Reproduce the material below line for line, changing nothing.

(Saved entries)

--*--

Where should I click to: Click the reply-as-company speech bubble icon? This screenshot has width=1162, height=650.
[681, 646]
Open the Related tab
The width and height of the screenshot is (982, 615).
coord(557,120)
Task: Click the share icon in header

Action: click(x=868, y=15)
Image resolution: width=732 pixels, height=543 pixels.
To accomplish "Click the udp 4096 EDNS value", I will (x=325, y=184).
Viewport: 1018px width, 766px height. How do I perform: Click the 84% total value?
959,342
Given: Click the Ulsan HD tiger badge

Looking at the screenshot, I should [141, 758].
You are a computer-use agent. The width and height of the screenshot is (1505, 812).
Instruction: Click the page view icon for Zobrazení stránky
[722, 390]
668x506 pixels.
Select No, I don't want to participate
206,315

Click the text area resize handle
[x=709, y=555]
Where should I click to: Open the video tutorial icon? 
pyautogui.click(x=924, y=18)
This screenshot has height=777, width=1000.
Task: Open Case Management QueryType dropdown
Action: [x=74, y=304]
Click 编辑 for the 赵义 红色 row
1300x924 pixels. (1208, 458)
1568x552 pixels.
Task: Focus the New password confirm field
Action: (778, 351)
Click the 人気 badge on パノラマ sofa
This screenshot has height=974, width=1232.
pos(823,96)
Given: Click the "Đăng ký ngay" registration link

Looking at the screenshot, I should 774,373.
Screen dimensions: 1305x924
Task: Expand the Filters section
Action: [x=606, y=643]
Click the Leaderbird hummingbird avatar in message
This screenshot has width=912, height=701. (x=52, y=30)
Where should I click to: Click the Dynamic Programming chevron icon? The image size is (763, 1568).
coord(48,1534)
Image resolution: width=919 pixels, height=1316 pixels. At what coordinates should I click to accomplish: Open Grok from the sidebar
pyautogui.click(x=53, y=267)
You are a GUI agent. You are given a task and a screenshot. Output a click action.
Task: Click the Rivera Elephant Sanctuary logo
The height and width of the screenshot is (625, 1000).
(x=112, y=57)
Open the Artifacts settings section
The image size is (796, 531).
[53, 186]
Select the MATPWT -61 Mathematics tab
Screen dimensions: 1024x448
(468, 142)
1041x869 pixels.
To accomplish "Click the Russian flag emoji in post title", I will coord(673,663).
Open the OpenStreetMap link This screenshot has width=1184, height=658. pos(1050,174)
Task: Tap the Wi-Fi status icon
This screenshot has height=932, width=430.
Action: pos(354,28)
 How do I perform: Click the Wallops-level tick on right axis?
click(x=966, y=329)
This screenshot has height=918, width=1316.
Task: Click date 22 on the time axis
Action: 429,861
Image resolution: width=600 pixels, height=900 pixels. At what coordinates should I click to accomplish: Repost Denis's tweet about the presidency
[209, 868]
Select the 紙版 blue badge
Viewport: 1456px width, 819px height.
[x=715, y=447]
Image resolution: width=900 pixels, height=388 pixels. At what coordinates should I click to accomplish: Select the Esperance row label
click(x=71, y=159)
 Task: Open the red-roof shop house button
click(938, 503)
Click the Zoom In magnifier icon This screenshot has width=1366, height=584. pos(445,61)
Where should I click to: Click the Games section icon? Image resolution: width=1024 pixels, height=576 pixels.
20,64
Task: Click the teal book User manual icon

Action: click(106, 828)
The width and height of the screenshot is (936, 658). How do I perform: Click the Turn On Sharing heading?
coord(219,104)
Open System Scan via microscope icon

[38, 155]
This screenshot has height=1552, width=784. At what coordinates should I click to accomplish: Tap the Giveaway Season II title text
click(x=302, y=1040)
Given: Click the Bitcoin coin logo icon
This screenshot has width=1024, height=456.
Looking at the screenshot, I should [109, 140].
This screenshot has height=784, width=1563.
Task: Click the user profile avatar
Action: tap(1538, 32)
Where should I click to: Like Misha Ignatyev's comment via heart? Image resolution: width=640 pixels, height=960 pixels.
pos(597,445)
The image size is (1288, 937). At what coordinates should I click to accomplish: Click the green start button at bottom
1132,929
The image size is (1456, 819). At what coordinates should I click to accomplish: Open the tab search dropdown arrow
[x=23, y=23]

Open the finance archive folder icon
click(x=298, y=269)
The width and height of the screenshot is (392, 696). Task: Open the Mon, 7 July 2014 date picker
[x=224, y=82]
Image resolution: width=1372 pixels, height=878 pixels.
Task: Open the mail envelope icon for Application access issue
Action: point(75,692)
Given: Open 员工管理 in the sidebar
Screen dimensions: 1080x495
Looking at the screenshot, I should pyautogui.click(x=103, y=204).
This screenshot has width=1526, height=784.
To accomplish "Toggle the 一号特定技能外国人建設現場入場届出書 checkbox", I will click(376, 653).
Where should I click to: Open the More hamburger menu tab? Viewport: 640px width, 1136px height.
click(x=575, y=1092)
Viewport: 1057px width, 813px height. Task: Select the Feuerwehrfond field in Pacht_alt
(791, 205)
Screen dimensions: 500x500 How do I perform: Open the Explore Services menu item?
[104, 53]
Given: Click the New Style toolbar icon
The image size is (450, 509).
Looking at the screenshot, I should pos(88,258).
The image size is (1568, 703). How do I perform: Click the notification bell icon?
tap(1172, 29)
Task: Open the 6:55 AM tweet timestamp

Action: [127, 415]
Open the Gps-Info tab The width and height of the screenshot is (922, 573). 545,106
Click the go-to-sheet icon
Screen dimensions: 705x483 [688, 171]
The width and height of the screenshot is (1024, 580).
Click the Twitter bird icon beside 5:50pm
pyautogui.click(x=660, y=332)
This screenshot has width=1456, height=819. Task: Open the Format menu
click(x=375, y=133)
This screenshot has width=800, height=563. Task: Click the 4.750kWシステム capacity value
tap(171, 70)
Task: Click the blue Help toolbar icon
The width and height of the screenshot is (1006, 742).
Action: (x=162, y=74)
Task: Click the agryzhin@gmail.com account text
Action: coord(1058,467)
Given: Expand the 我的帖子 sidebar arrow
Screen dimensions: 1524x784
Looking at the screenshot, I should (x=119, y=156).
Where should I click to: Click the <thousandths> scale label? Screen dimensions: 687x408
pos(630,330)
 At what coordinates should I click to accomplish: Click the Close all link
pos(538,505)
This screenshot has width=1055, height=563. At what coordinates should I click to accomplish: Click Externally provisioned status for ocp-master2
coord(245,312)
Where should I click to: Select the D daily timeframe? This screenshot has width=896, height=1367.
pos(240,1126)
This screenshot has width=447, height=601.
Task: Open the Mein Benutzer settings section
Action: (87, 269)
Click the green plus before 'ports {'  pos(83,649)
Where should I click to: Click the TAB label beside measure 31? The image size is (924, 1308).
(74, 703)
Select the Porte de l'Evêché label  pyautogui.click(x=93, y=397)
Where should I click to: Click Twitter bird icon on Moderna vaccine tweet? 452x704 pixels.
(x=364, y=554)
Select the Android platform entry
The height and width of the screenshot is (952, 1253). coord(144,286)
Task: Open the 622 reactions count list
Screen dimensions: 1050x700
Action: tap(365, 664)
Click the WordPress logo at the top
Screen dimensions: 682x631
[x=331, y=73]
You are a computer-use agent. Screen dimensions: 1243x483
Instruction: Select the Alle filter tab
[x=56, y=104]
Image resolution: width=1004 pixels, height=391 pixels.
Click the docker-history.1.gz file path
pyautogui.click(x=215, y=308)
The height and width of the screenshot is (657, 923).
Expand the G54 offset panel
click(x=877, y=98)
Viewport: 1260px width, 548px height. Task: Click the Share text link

--*--

→ Correct result:
Where should I click to: Click the reply-as-company speech bubble icon? This screenshot has width=1162, height=650.
[681, 646]
Open the Related tab
The width and height of the screenshot is (982, 615).
coord(557,120)
Task: Click the share icon in header

Action: click(x=868, y=15)
Image resolution: width=732 pixels, height=543 pixels.
To accomplish "Click the udp 4096 EDNS value", I will (x=325, y=184).
Viewport: 1018px width, 766px height. How do I perform: Click the 84% total value?
959,342
Given: Click the Ulsan HD tiger badge

Looking at the screenshot, I should [141, 758].
You are a computer-use agent. The width and height of the screenshot is (1505, 812).
Instruction: Click the page view icon for Zobrazení stránky
[722, 390]
668x506 pixels.
Select No, I don't want to participate
206,315

Click the text area resize handle
[x=709, y=555]
Where should I click to: Open the video tutorial icon? 
pyautogui.click(x=924, y=18)
This screenshot has height=777, width=1000.
Task: Open Case Management QueryType dropdown
Action: [x=74, y=304]
Click 编辑 for the 赵义 红色 row
1300x924 pixels. (1208, 458)
1568x552 pixels.
Task: Focus the New password confirm field
Action: (778, 351)
Click the 人気 badge on パノラマ sofa
This screenshot has height=974, width=1232.
pos(823,96)
Given: Click the "Đăng ký ngay" registration link

Looking at the screenshot, I should 774,373.
Screen dimensions: 1305x924
Task: Expand the Filters section
Action: [x=606, y=643]
Click the Leaderbird hummingbird avatar in message
This screenshot has width=912, height=701. (x=52, y=30)
Where should I click to: Click the Dynamic Programming chevron icon? The image size is (763, 1568).
coord(48,1534)
Image resolution: width=919 pixels, height=1316 pixels. At what coordinates should I click to accomplish: Open Grok from the sidebar
pyautogui.click(x=53, y=267)
You are a GUI agent. You are given a task and a screenshot. Output a click action.
Task: Click the Rivera Elephant Sanctuary logo
The height and width of the screenshot is (625, 1000).
(x=112, y=57)
Open the Artifacts settings section
The image size is (796, 531).
[53, 186]
Select the MATPWT -61 Mathematics tab
Screen dimensions: 1024x448
(468, 142)
1041x869 pixels.
To accomplish "Click the Russian flag emoji in post title", I will coord(673,663).
Open the OpenStreetMap link This screenshot has width=1184, height=658. pos(1050,174)
Task: Tap the Wi-Fi status icon
This screenshot has height=932, width=430.
Action: pos(354,28)
 How do I perform: Click the Wallops-level tick on right axis?
click(x=966, y=329)
This screenshot has height=918, width=1316.
Task: Click date 22 on the time axis
Action: 429,861
Image resolution: width=600 pixels, height=900 pixels. At what coordinates should I click to accomplish: Repost Denis's tweet about the presidency
[209, 868]
Select the 紙版 blue badge
Viewport: 1456px width, 819px height.
[x=715, y=447]
Image resolution: width=900 pixels, height=388 pixels. At what coordinates should I click to accomplish: Select the Esperance row label
click(x=71, y=159)
 Task: Open the red-roof shop house button
click(938, 503)
Click the Zoom In magnifier icon This screenshot has width=1366, height=584. pos(445,61)
Where should I click to: Click the Games section icon? Image resolution: width=1024 pixels, height=576 pixels.
20,64
Task: Click the teal book User manual icon

Action: click(106, 828)
The width and height of the screenshot is (936, 658). How do I perform: Click the Turn On Sharing heading?
coord(219,104)
Open System Scan via microscope icon

[38, 155]
This screenshot has height=1552, width=784. At what coordinates should I click to accomplish: Tap the Giveaway Season II title text
click(x=302, y=1040)
Given: Click the Bitcoin coin logo icon
This screenshot has width=1024, height=456.
Looking at the screenshot, I should [109, 140].
This screenshot has height=784, width=1563.
Task: Click the user profile avatar
Action: tap(1538, 32)
Where should I click to: Like Misha Ignatyev's comment via heart? Image resolution: width=640 pixels, height=960 pixels.
pos(597,445)
The image size is (1288, 937). At what coordinates should I click to accomplish: Click the green start button at bottom
1132,929
The image size is (1456, 819). At what coordinates should I click to accomplish: Open the tab search dropdown arrow
[x=23, y=23]

Open the finance archive folder icon
click(x=298, y=269)
The width and height of the screenshot is (392, 696). Task: Open the Mon, 7 July 2014 date picker
[x=224, y=82]
Image resolution: width=1372 pixels, height=878 pixels.
Task: Open the mail envelope icon for Application access issue
Action: point(75,692)
Given: Open 员工管理 in the sidebar
Screen dimensions: 1080x495
Looking at the screenshot, I should pyautogui.click(x=103, y=204).
This screenshot has width=1526, height=784.
To accomplish "Toggle the 一号特定技能外国人建設現場入場届出書 checkbox", I will click(376, 653).
Where should I click to: Open the More hamburger menu tab? Viewport: 640px width, 1136px height.
click(x=575, y=1092)
Viewport: 1057px width, 813px height. Task: Select the Feuerwehrfond field in Pacht_alt
(791, 205)
Screen dimensions: 500x500 How do I perform: Open the Explore Services menu item?
[104, 53]
Given: Click the New Style toolbar icon
The image size is (450, 509).
Looking at the screenshot, I should pos(88,258).
The image size is (1568, 703). How do I perform: Click the notification bell icon?
tap(1172, 29)
Task: Open the 6:55 AM tweet timestamp

Action: [127, 415]
Open the Gps-Info tab The width and height of the screenshot is (922, 573). 545,106
Click the go-to-sheet icon
Screen dimensions: 705x483 [688, 171]
The width and height of the screenshot is (1024, 580).
Click the Twitter bird icon beside 5:50pm
pyautogui.click(x=660, y=332)
This screenshot has width=1456, height=819. Task: Open the Format menu
click(x=375, y=133)
This screenshot has width=800, height=563. Task: Click the 4.750kWシステム capacity value
tap(171, 70)
Task: Click the blue Help toolbar icon
The width and height of the screenshot is (1006, 742).
Action: (x=162, y=74)
Task: Click the agryzhin@gmail.com account text
Action: coord(1058,467)
Given: Expand the 我的帖子 sidebar arrow
Screen dimensions: 1524x784
Looking at the screenshot, I should (x=119, y=156).
Where should I click to: Click the <thousandths> scale label? Screen dimensions: 687x408
pos(630,330)
 At what coordinates should I click to accomplish: Click the Close all link
pos(538,505)
This screenshot has width=1055, height=563. At what coordinates should I click to accomplish: Click Externally provisioned status for ocp-master2
coord(245,312)
Where should I click to: Select the D daily timeframe? This screenshot has width=896, height=1367.
pos(240,1126)
This screenshot has width=447, height=601.
Task: Open the Mein Benutzer settings section
Action: (87, 269)
Click the green plus before 'ports {'  pos(83,649)
Where should I click to: Click the TAB label beside measure 31? The image size is (924, 1308).
(74, 703)
Select the Porte de l'Evêché label  pyautogui.click(x=93, y=397)
Where should I click to: Click Twitter bird icon on Moderna vaccine tweet? 452x704 pixels.
(x=364, y=554)
Select the Android platform entry
The height and width of the screenshot is (952, 1253). coord(144,286)
Task: Open the 622 reactions count list
Screen dimensions: 1050x700
Action: tap(365, 664)
Click the WordPress logo at the top
Screen dimensions: 682x631
[x=331, y=73]
You are a computer-use agent. Screen dimensions: 1243x483
Instruction: Select the Alle filter tab
[x=56, y=104]
Image resolution: width=1004 pixels, height=391 pixels.
Click the docker-history.1.gz file path
pyautogui.click(x=215, y=308)
The height and width of the screenshot is (657, 923).
Expand the G54 offset panel
click(x=877, y=98)
Viewport: 1260px width, 548px height. Task: Click the Share text link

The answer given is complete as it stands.